The Heat’s transition defense in this series has been as poor as Rondo claimed in that halftime interview with ESPN. Though they cleaned it up some in Game 6, there were still a few possessions in which Wade’s lolly-gagging resulted in some dicey mismatches and one play in which James and Chalmers bumped into each other at mid-court due to a miscommunication.
Miami is capable of starving Boston’s offense if it minimizes points the Celtics get via transition and delayed transition. No defense can eliminate them completely — not with Rondo pushing the pace, probing the defense and directing his teammates into open spaces. But limit the Celtics to transition points that they really earn, and they often struggle to crack 85 points.

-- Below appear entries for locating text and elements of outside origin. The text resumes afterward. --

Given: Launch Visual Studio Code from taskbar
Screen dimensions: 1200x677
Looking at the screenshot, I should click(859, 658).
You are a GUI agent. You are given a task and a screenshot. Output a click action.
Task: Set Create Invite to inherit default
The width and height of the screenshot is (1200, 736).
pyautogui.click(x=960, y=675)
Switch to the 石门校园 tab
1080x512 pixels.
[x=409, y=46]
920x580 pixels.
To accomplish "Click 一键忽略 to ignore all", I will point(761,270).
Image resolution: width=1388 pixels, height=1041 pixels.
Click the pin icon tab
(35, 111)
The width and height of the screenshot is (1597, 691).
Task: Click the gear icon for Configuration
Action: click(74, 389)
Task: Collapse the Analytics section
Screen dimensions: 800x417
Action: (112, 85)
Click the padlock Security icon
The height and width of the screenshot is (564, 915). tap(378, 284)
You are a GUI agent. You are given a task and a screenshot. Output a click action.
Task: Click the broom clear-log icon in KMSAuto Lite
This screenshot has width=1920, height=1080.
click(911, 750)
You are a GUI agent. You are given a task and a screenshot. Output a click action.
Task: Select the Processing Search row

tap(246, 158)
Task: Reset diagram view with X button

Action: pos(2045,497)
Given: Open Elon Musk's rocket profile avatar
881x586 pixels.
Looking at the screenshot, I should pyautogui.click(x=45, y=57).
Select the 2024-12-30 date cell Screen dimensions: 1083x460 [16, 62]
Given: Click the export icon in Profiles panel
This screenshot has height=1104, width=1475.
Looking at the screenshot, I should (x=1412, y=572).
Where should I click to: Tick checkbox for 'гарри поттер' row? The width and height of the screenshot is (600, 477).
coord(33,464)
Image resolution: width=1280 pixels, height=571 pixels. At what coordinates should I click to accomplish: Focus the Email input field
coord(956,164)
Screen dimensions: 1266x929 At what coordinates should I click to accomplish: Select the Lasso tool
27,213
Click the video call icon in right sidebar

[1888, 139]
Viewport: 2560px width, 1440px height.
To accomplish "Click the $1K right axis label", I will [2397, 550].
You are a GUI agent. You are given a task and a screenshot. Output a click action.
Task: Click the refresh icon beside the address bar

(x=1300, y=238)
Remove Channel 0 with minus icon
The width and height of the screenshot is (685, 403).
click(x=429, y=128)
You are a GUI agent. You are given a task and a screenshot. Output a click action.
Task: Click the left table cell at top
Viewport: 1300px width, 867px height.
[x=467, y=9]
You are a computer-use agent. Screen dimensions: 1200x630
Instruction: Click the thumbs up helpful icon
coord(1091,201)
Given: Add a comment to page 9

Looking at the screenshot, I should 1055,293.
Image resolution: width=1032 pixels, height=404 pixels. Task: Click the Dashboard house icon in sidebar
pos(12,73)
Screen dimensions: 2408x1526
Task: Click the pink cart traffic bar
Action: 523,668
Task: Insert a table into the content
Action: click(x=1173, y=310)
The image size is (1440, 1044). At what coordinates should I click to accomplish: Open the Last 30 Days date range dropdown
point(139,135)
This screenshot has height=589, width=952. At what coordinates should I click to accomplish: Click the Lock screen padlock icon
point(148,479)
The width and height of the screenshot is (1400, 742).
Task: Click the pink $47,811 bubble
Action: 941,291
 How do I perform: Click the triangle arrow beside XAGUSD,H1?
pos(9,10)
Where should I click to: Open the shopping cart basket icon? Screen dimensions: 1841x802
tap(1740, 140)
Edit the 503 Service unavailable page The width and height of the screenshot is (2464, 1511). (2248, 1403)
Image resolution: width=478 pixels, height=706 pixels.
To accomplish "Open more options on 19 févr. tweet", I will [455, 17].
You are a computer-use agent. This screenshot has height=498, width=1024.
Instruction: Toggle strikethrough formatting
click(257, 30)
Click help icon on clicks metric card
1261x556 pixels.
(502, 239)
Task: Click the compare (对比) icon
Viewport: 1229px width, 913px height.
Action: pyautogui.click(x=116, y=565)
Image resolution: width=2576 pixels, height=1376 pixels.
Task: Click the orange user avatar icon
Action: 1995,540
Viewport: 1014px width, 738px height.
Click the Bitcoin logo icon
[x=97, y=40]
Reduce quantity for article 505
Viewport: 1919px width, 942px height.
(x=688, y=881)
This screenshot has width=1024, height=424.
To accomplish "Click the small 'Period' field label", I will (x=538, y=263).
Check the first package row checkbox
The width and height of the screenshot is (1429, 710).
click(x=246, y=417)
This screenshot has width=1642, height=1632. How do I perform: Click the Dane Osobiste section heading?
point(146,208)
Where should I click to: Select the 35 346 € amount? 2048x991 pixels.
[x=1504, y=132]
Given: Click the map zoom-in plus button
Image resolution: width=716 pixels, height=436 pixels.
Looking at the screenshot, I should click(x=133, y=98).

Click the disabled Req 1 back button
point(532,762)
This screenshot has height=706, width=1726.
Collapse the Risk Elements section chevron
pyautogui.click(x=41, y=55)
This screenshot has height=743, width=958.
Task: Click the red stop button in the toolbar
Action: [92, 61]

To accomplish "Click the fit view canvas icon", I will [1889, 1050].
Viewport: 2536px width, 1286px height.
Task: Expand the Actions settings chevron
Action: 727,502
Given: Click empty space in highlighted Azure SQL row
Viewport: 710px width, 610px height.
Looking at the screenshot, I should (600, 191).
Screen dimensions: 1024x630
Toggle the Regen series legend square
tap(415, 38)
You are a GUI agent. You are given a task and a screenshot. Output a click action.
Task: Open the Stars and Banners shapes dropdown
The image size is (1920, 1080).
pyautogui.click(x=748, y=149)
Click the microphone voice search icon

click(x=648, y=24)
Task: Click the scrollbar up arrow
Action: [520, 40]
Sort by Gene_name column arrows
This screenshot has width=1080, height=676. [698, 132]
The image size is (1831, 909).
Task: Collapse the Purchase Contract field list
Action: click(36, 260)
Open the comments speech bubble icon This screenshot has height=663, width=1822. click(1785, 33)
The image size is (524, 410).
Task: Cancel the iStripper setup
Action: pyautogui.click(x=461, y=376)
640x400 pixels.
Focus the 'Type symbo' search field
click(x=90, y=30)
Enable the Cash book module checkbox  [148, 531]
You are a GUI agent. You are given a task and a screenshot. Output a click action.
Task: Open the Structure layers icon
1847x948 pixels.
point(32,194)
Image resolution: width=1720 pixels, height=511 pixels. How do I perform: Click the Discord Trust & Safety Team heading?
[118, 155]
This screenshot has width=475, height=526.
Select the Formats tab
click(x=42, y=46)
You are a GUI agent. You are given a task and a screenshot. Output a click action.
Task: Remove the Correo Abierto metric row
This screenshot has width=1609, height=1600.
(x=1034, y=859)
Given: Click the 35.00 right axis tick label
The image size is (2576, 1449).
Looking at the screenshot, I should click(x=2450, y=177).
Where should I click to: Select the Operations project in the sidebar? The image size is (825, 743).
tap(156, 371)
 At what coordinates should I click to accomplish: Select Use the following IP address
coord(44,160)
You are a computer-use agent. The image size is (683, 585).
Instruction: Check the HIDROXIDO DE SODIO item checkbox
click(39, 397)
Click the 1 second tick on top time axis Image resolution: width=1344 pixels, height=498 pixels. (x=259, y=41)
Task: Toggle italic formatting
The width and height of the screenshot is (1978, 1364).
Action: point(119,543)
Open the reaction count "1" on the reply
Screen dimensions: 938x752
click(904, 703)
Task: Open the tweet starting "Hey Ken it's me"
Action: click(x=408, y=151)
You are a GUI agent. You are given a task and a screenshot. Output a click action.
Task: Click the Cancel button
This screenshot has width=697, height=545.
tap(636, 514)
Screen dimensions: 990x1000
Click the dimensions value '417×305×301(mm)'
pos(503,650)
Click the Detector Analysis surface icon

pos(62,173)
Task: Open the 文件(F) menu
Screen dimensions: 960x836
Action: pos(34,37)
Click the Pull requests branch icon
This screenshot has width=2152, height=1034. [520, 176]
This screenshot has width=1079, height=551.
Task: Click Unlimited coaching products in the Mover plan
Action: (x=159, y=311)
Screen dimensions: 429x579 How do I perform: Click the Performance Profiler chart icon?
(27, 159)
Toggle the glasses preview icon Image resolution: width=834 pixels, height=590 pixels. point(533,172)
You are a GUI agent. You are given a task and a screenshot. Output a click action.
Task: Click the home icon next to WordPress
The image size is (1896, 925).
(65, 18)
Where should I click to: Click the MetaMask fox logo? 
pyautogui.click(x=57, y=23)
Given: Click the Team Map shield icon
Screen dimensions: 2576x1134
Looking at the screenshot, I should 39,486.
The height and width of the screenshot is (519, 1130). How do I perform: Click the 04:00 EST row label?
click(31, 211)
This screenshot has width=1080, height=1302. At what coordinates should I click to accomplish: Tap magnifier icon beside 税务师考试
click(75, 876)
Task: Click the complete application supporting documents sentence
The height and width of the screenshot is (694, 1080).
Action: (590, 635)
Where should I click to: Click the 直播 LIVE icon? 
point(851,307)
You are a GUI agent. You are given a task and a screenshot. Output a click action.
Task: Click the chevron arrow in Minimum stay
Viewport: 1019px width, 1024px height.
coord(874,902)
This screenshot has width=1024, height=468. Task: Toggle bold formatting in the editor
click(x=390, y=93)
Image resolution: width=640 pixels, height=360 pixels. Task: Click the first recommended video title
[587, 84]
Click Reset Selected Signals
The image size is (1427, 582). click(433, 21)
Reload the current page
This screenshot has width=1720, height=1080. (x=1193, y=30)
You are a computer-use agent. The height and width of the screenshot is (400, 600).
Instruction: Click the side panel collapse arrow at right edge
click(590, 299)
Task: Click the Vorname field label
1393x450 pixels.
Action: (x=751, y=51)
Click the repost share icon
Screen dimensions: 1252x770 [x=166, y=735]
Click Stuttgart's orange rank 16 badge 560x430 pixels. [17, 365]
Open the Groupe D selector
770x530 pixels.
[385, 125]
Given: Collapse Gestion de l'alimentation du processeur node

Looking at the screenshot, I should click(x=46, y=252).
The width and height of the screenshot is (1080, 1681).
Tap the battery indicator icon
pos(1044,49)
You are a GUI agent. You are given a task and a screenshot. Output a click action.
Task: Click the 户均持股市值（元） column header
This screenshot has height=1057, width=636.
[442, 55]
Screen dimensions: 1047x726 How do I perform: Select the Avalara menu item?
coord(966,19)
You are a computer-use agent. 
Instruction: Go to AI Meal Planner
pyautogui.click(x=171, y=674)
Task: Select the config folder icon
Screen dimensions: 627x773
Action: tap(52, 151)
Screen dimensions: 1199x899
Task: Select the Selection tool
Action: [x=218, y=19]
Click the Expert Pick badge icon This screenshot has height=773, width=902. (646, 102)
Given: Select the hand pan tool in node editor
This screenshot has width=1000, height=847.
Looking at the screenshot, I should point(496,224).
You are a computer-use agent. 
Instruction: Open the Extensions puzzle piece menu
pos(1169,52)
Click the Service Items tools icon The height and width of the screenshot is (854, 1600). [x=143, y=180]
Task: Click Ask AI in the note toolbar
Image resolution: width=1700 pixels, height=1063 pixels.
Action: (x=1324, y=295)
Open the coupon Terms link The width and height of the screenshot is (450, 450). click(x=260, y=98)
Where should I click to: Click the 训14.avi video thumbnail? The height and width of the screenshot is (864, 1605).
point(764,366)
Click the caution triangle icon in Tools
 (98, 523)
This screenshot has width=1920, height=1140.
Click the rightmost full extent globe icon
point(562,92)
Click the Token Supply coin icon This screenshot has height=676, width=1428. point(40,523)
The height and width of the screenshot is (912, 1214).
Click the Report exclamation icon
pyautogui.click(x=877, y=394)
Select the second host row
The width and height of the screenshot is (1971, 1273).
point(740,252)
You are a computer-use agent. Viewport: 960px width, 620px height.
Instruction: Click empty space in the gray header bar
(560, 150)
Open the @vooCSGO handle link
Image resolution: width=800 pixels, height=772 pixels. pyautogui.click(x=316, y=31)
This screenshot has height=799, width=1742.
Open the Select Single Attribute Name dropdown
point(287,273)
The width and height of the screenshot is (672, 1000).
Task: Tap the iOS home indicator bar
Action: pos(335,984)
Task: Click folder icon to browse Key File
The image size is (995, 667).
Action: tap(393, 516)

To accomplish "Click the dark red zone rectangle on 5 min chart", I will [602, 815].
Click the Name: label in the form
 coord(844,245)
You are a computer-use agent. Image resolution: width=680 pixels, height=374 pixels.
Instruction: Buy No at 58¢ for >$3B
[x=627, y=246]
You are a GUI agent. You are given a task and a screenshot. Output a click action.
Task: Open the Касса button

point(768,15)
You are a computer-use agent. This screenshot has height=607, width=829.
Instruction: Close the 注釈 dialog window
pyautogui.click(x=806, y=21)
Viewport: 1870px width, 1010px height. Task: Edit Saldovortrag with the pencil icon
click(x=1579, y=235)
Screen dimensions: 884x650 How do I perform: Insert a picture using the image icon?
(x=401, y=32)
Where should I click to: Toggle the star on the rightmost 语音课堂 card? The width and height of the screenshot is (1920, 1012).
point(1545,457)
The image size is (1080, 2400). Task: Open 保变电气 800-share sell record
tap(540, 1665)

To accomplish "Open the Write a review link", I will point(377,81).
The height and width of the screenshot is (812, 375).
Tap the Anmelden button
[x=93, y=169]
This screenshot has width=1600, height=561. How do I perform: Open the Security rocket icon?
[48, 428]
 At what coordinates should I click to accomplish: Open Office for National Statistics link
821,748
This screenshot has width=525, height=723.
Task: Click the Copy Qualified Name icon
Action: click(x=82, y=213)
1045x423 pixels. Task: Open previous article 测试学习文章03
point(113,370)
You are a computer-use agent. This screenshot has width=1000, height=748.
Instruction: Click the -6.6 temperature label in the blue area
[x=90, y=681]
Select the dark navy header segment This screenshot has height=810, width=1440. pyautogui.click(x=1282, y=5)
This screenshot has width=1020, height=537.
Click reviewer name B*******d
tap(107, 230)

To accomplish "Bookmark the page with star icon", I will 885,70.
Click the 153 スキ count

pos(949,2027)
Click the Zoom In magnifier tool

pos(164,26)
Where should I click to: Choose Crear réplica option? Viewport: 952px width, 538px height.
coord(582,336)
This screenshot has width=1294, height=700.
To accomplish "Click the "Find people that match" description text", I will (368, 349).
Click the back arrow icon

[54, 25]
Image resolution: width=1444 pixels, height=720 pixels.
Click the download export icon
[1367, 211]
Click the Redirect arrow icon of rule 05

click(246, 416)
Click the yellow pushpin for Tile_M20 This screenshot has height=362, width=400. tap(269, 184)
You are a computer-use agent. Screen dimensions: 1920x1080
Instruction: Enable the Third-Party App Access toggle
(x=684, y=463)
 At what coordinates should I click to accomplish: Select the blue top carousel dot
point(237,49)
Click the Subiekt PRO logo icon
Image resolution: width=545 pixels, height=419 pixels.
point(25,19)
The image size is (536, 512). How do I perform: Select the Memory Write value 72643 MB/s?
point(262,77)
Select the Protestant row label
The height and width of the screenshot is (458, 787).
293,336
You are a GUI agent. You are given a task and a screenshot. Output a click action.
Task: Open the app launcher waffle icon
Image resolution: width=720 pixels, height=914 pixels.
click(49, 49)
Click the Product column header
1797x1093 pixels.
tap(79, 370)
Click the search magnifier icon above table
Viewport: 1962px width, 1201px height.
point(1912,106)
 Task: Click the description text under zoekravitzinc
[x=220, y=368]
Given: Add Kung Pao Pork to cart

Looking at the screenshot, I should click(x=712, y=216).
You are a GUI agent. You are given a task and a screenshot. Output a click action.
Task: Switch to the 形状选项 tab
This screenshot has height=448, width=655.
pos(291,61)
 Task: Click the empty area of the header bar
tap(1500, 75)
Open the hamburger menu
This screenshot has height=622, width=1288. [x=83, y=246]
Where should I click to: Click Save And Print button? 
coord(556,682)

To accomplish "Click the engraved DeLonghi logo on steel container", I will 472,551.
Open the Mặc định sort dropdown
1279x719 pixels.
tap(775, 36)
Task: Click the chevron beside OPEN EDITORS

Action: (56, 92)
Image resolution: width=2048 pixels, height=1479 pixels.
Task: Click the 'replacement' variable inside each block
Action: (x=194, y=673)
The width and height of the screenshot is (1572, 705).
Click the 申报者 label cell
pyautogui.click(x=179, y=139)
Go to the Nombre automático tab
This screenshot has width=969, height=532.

Boston has no such hustle issues, but it must look more like the turnover-phobic team it was in the first five games of this series and less like the cough-it-up machine it was during Game 6 and the entire last half-decade. The Celtics simply cannot afford to give Miami easy points.
• Garnett on the block.
Garnett reminding the world what a wonderful two-way player he has been is one of the best stories of the playoffs. He already has posted more 20-point, 10-rebound games in the postseason (nine) than he did in the regular season (seven). The Celtics only need to prop up the offense from “bottom-six”-level to “average” in order for their defense to give them a realistic shot of winning, and if they aren’t going to get that boost from Pierce or some extra transition fuel, Garnett’s post game is probably the place they’re going to have to find it — barring another monster scoring game from Rondo.
Garnett was 4-of-8 from the lower half of the paint in Game 6, so it’s not as if his interior game vanished. It just wasn’t a constant, and the shot attempts carried a greater degree of difficulty than Boston would have liked. The Heat removed those pick-and-roll gimmes Boston got in Game 5 when Miami trapped Rondo and let Garnett roll free to the hoop.
The Celtics are going to have to find other ways to establish Garnett, and they have done that well in this series. They’ve cleared his side of the floor to give Rondo easier passing angles over Miami’s fronting defense. They’ve had Rondo give up the ball outside, cut toward the rim and suddenly back his rear end into Garnett’s man, setting a surprise pin-down. And they have used the pick-and-roll as means of posting up Garnett on the move.
They’ll need that creativity in Miami. They’ll also need Garnett to make shots over smaller defenders if Miami continues to switch James onto him. And as usual, they’ll need his jumper to fall; Garnett was just 2-of-6 outside the paint in Game 6. That won’t do in what Boston coach Doc Rivers always describes as a “make-or-miss” league.
Bottom line: The odds favor Miami, but this Boston team just continues to survive. Can the Celtics do it again on Saturday?